> **Problem requirements**:
For every line in the records below that holds "computer", make a copy.

> **Source records**:
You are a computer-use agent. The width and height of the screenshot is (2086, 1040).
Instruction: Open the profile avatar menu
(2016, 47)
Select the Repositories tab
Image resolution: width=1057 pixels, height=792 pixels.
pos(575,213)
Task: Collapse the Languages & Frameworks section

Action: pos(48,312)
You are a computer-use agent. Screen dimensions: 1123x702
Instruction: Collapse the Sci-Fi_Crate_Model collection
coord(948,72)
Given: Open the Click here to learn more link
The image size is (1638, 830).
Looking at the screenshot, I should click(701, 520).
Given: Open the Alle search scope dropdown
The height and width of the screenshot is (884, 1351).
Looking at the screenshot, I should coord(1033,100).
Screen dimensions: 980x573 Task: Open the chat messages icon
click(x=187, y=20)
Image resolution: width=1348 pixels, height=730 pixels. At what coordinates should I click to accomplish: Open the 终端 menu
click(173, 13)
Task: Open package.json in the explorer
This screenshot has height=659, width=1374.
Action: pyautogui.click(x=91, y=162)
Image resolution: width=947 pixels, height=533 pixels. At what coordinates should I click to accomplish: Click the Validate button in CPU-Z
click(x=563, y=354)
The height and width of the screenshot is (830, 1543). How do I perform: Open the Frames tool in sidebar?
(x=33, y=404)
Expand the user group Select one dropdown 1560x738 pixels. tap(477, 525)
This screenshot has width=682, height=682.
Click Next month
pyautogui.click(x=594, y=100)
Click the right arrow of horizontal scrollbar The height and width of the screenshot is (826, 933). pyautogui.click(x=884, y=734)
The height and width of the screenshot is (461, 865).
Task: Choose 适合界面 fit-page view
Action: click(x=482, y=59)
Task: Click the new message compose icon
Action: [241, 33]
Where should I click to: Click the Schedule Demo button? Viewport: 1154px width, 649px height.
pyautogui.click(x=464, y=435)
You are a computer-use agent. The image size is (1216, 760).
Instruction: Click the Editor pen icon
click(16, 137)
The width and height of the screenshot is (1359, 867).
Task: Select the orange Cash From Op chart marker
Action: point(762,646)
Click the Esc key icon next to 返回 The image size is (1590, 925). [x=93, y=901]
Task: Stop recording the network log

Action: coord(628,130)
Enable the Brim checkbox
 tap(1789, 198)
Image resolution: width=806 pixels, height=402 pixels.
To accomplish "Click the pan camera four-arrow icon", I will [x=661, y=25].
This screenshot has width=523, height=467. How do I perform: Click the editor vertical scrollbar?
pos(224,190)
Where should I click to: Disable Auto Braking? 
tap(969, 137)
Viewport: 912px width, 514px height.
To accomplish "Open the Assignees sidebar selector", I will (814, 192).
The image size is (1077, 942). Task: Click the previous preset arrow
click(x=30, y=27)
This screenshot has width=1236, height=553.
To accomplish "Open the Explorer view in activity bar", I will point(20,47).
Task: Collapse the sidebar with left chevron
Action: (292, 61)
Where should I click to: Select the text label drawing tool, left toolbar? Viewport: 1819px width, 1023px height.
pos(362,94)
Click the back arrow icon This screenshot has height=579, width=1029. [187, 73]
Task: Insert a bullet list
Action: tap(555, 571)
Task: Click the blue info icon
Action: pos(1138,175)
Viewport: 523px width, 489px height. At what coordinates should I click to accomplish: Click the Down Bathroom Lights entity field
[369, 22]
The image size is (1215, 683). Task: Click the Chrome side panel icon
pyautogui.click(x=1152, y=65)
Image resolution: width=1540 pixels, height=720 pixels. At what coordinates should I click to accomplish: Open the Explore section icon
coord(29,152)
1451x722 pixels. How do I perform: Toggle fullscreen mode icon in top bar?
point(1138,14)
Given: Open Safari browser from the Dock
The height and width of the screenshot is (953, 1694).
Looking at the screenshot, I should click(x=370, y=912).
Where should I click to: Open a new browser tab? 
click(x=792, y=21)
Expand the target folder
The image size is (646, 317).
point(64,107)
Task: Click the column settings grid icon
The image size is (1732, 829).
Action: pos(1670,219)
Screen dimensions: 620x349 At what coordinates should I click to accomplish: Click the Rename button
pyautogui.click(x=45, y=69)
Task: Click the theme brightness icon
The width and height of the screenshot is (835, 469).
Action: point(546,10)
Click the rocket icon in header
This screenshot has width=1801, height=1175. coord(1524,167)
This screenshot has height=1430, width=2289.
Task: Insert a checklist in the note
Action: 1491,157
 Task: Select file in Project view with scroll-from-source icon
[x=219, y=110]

> **Solution**:
You are a computer-use agent. The width and height of the screenshot is (2086, 1040).
You are a computer-use agent. Screen dimensions: 1123x702
You are a computer-use agent. The image size is (1216, 760).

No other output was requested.